Myasthenia Gravis
Autoimmune mediated destruction of the postsynaptic NMJ.
Clinical Presentation
Fatiguable weakness in young women in their 20s and older men in their 60s:
| Group | Presentation |
|---|---|
| Ocular | Ptosis, binocular diplopia, pupil-sparing |
| Bulbar | dysarthria, dysphagia, chewing fatigue, head drop |
| Respiratory | orthopnea |
| Extremities | proximal > distal weakness, intense fatigue |
Myasthenic Crisis
Elective Intubation
Consider for the 20-30-40 rule as described for Guillain-Barré Syndrome. Essentially, if FVC < 20 mL/kg, absolute MIP less than 30 cm H2O, absolute MEP < 40 cm H2O, consider early intubation.
Immunosuppressive Agents
- PLEX (preferred due to rapidity of action), vs
- IVIg (2 g/kg over 2-5 days)
Hold pyridostigmine while intubated (for airway secretion management). Consider high-dose prednisone (can cause transient worsening of respiratory status within the next 5-10d)

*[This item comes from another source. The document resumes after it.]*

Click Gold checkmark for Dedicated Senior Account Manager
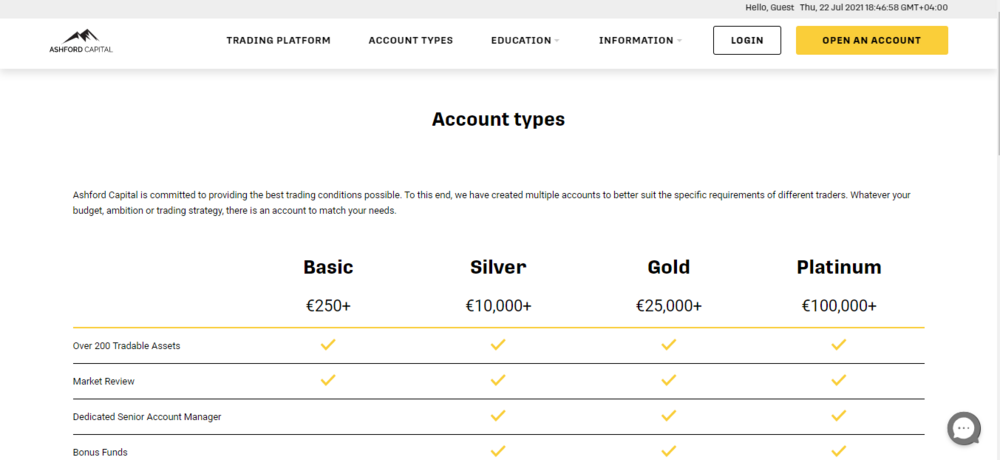Screen dimensions: 1000x460 coord(669,416)
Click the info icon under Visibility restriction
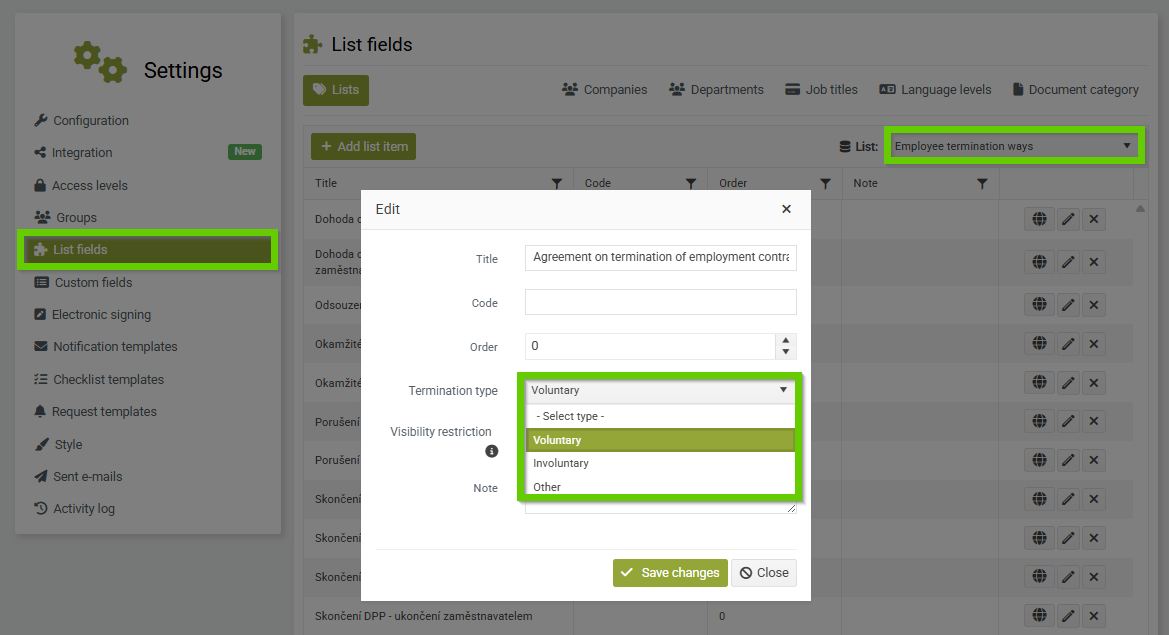 tap(491, 451)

Maintenance Treatment of MG
Symptomatic Therapy
Pyridostigmine 60 mg PO TID - causes GI upset, bronchorrhea, cholinergic effects
Disease Modifying Therapy
- Prednisone - the lowest effective dose.
- Azathioprine or MMF
- Maintenance PLEX
- Maintenance IVIg
- Eculizumab - needs vaccination against encapsulated organisms
Thymectomy
Refer to thoracic surgery for the 10% of patients with a thymoma. If the patient does NOT have a thymoma, consider elective thymectomy if under age 60, AChRAb+, or if disease duration is less than 5 years (essentially, early and young).